So this is the tenth anniversary of Kurt Cobain’s suicide, just a few miles from where I now live.
I remember hearing the news, as I drove home from work on my 32nd birthday — it took three days before anyone found him — thinking how bad a thing it was but how I would now have a reminder every year. I could not have foreseen moving here back then, so that adds a little extra poignance to it. I wasn’t a huge fan, but no one could deny the talent and the raw power he — and the band — brought to bear on the age-old feelings most of us forget as we get older. I can still see the blurb in the weekend planner of my then-local paper, with a mention of Nirvana, a not yet famous but much talked about band, appearing at a club.
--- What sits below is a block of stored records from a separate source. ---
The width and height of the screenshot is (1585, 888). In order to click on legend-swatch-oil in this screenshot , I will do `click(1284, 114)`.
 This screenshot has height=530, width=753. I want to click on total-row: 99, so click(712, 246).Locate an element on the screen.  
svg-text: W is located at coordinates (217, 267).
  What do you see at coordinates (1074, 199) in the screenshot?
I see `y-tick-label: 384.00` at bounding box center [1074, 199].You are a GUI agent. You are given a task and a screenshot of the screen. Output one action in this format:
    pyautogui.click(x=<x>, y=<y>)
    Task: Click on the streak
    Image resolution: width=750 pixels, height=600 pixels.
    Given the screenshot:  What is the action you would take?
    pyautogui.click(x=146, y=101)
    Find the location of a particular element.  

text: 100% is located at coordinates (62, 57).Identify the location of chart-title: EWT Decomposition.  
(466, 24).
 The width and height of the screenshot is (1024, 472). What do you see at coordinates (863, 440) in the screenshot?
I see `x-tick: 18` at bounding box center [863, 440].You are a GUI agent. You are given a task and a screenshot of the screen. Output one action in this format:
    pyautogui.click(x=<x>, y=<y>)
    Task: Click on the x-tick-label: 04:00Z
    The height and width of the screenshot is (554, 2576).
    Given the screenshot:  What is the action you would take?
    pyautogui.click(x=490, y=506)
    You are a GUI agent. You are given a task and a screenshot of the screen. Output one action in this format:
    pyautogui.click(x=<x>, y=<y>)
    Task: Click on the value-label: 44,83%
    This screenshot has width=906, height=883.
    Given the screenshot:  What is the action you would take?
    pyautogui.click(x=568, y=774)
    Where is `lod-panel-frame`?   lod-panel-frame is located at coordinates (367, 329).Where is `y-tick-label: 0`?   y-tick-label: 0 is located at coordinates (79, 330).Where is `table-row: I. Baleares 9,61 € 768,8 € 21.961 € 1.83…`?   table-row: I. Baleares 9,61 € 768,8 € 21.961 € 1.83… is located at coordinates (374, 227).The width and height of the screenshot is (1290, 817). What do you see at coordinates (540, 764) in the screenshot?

Skimming through the news articles (for some reason, today’s paper was delivered when we only take the Sunday edition: perhaps I need to read more about it?), I’m struck by how sick he must have been and how little he did to hide it. I think of how people like Cobain and Layne Staley, who mean so much to so many people, yet die alone at the height of their power and popularity. It’s easy to second-guess those around someone in obvious pain and wonder if anyone could have done anything to change the outcome. At the job I held last year, a world-renowned human rights advocate on the faculty took her own life and there were similar questions: why was she left alone, who talked to her last, and how did they leave her, etc. Unprofitable but understandable.
Fame doesn’t guarantee much, it seems.